和也「うん!やっぱり菜緒のハンバーグは美味しい!」
菜緒「やったぁ〜!嬉しい!」
美玖「やっぱりって前も食べたことあるんですか?」
和也「前、菜緒がお弁当作ってくれて、その時にこのハンバーグが入ってたんだ」
美玖「ふーん!先輩!次は野菜炒め食べて下さい!」
次に美玖が作ってくれた野菜炒めを食べる。
和也「うん!これも美味しいよ!味付けが最高!」
美玖「やったぁ!!いつでも作ってあげますからね!」
菜緒「和君!どっちの方が美味しかった?」
美玖「たしかに!どっちの方が良かったですか?」
和也「えっ!?どっちも美味しいけど」
『どっちか!!』2人の勢いに圧倒される和也。
和也「えーっと、あれだよ、ハンバーグと野菜炒めって違う料理だから、どっちが美味しいってのは決まらないよ!」
和也は苦し紛れな言い訳をしてその場をやり過ごそうとした。
菜緒「うーん。

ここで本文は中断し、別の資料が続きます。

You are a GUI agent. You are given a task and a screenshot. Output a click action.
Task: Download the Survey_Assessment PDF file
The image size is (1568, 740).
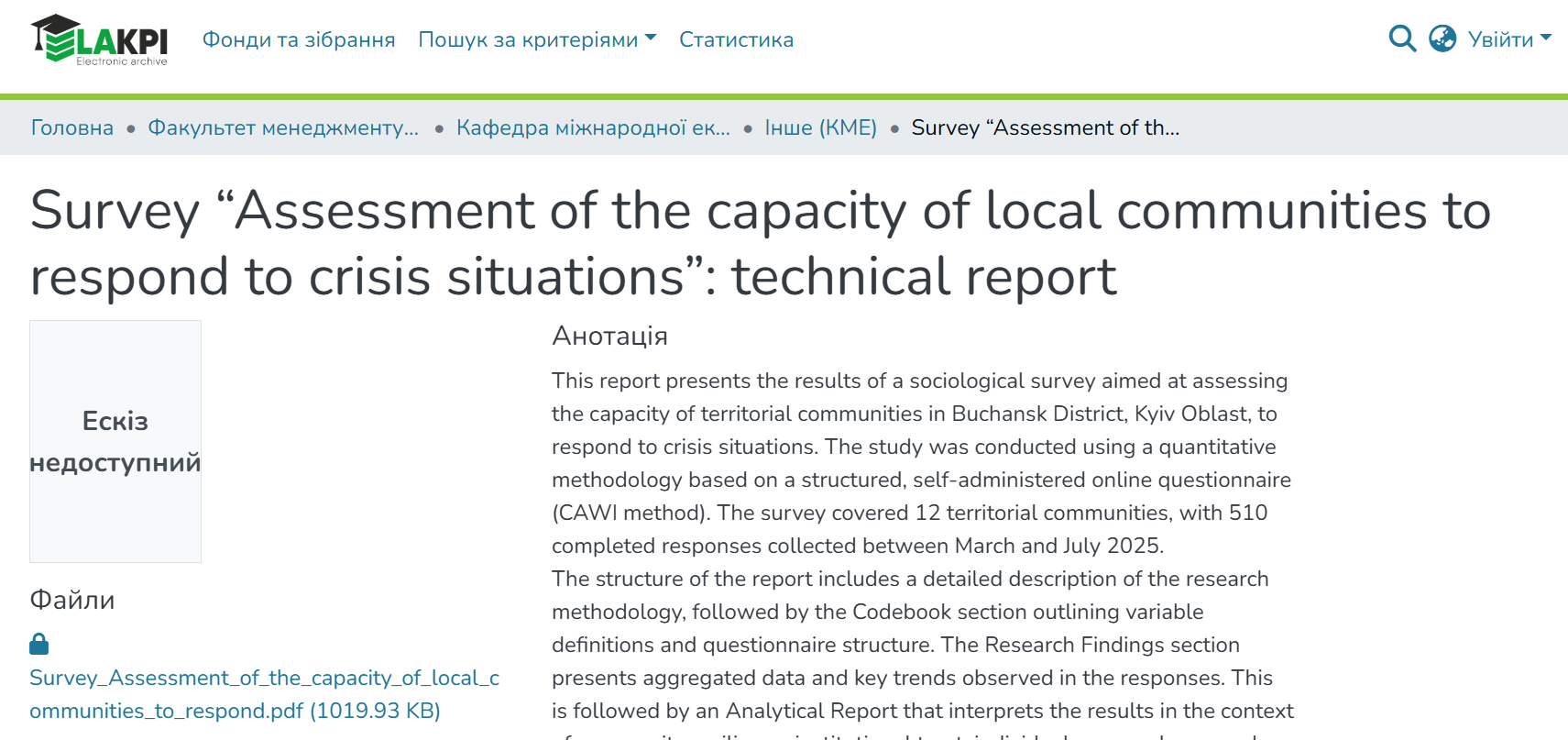pyautogui.click(x=264, y=694)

確かに!」
美玖「同じ料理じゃないから、どっちかは決めにくいね」
2人は納得してくれたようでホッとしたが、この後も2人の競い合いが始まらないかとヒヤヒヤする。
菜緒「んっ!美玖が作った野菜炒め美味しい!!」
美玖「菜緒が作った豆腐ハンバーグも凄い美味しい!」
2人は仲良くお互いの料理を食べあっていた。この状況についていけない和也であった。